• Provided records:
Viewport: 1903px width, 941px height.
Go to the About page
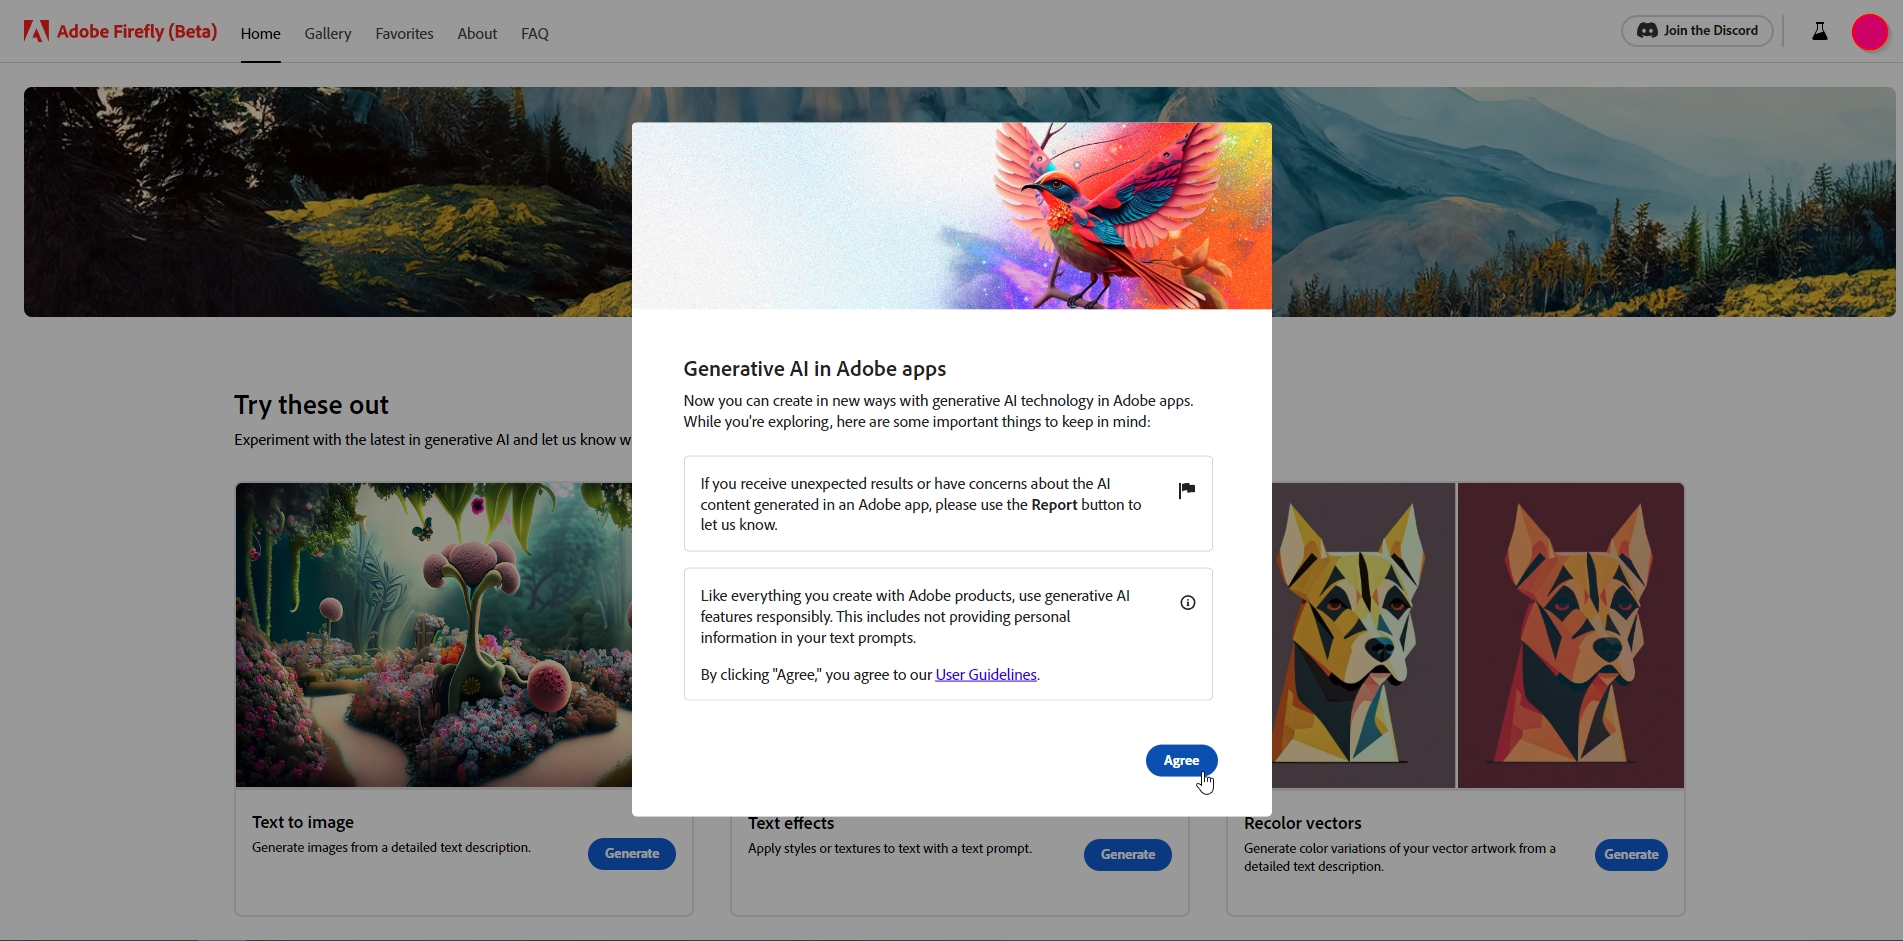[x=476, y=33]
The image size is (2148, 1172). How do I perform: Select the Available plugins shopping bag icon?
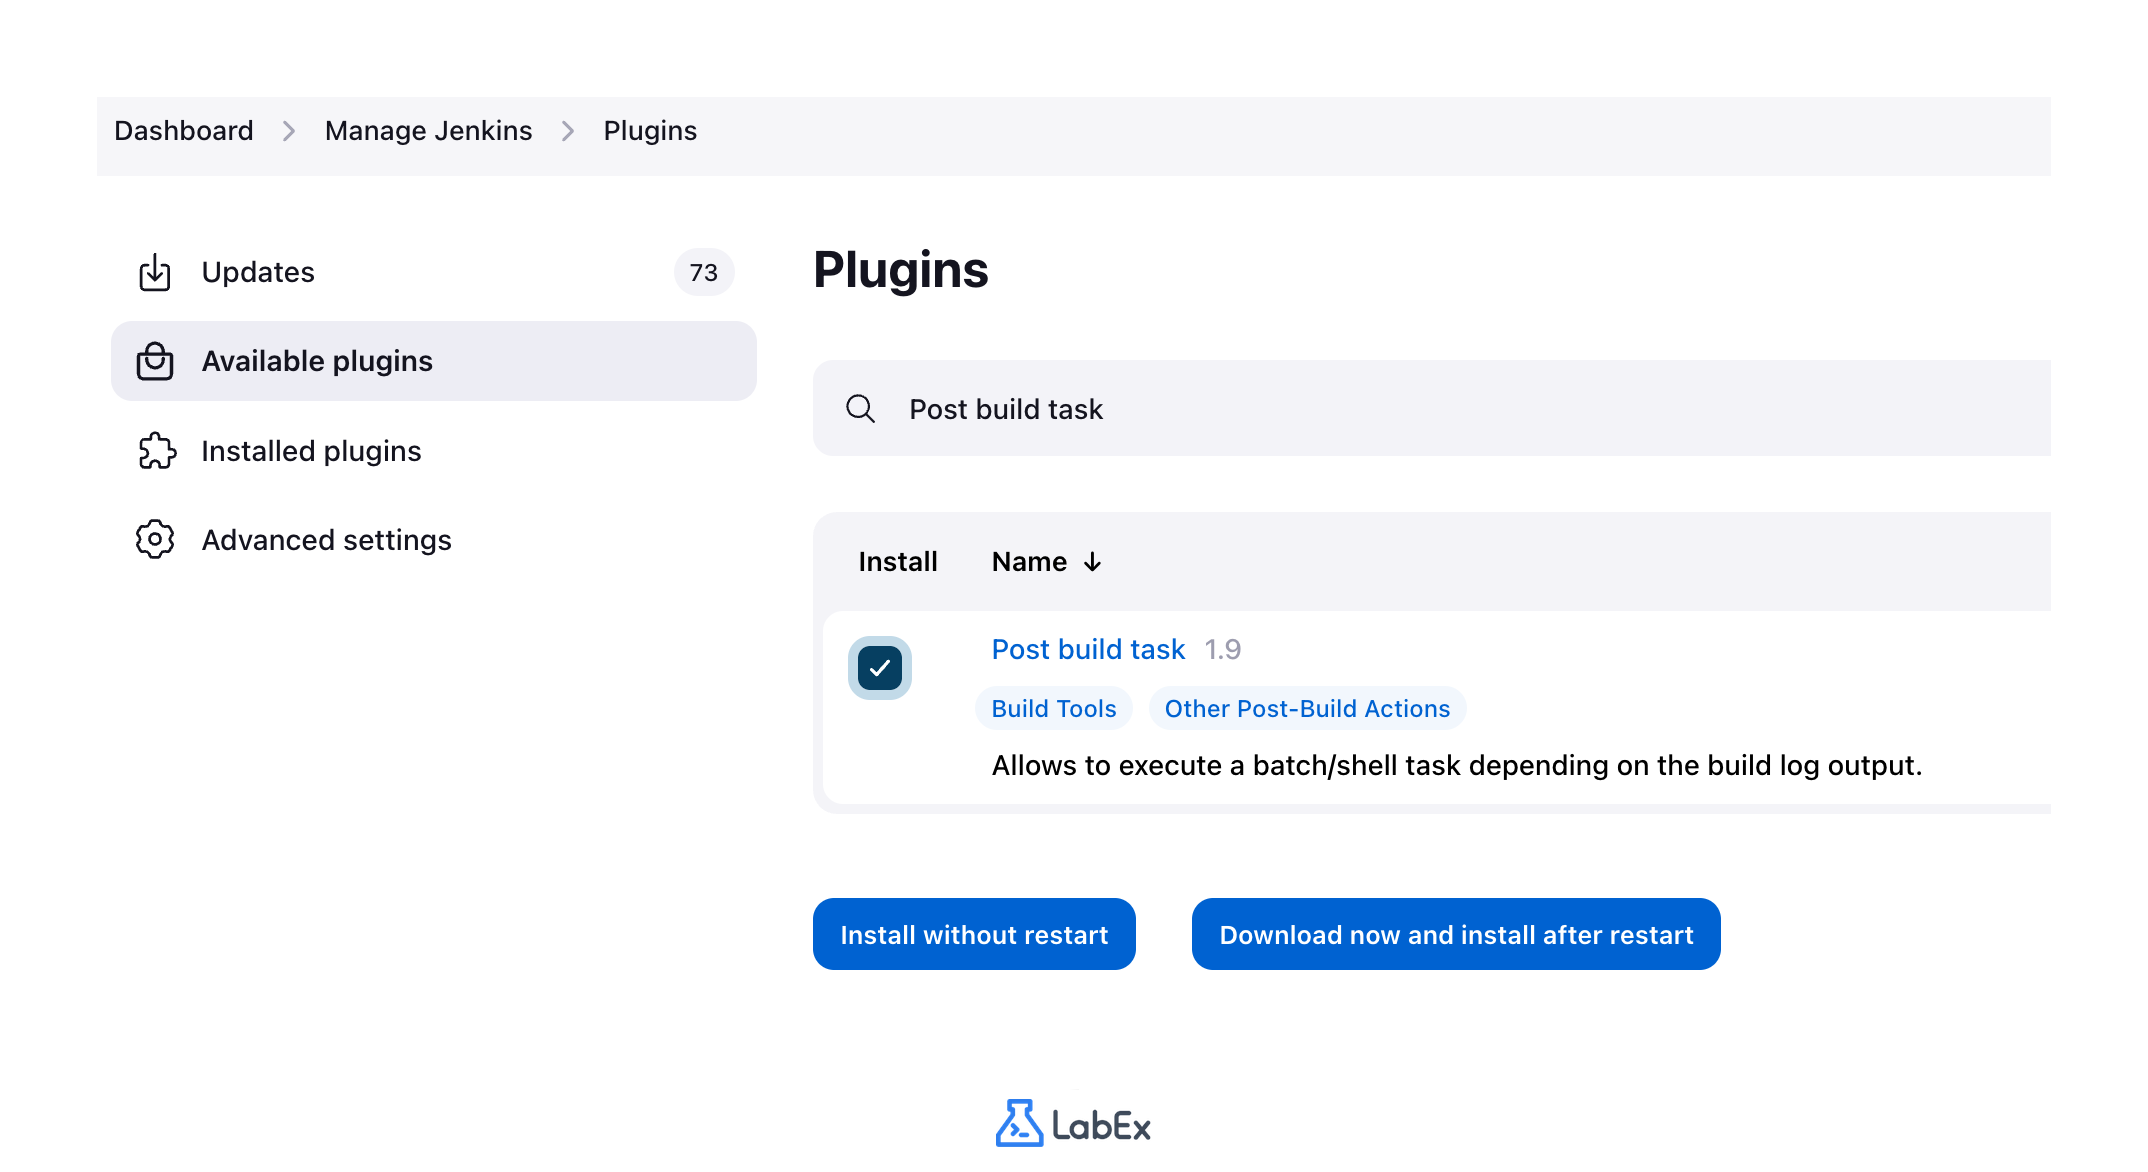coord(155,361)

• Task prompt: With the pictures omitted, the records above are to be repeated exactly.

• Written response:
Viewport: 1903px width, 941px height.
Go to the About page
[x=476, y=33]
The image size is (2148, 1172). How do I perform: Select the Available plugins shopping bag icon?
coord(155,361)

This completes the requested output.